> Action item: From the line containing "Screen dimensions: 762x771" down to the last line of the entries, print each line exactly and leave the pictures out.

^^^^

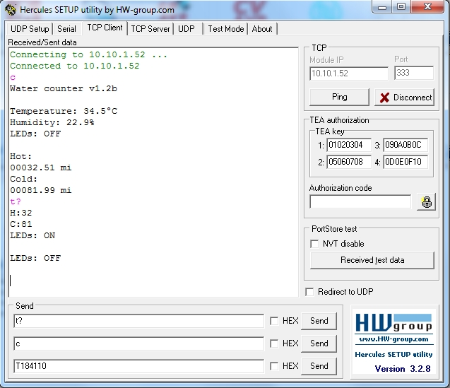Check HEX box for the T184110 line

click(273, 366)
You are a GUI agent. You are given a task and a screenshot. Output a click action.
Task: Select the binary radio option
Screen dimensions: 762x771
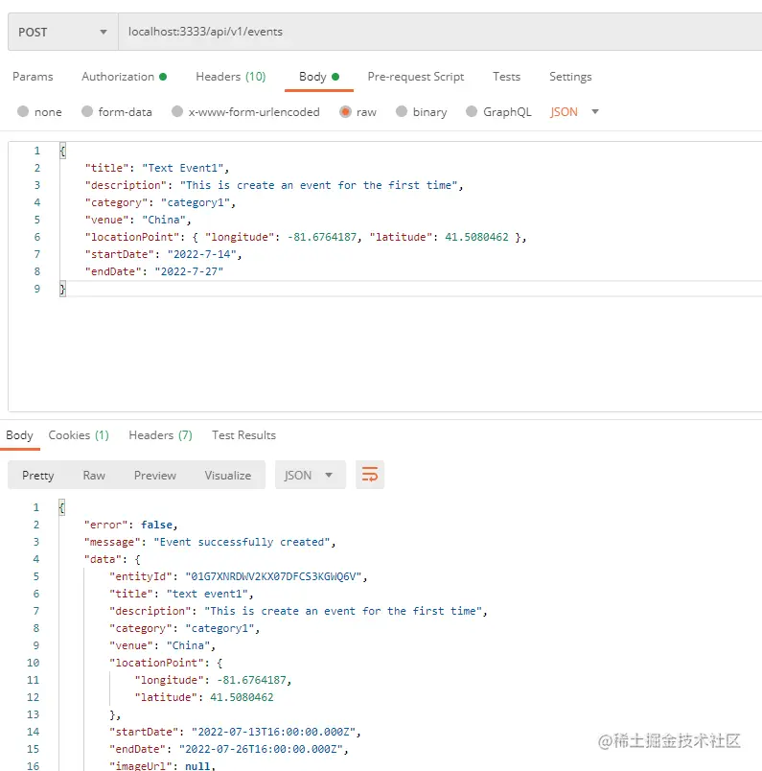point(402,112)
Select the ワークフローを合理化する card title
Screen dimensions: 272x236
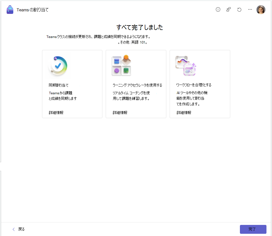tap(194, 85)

^^^^

> Answer section:
Screen dimensions: 762x771
point(402,112)
Select the ワークフローを合理化する card title
Screen dimensions: 272x236
tap(194, 85)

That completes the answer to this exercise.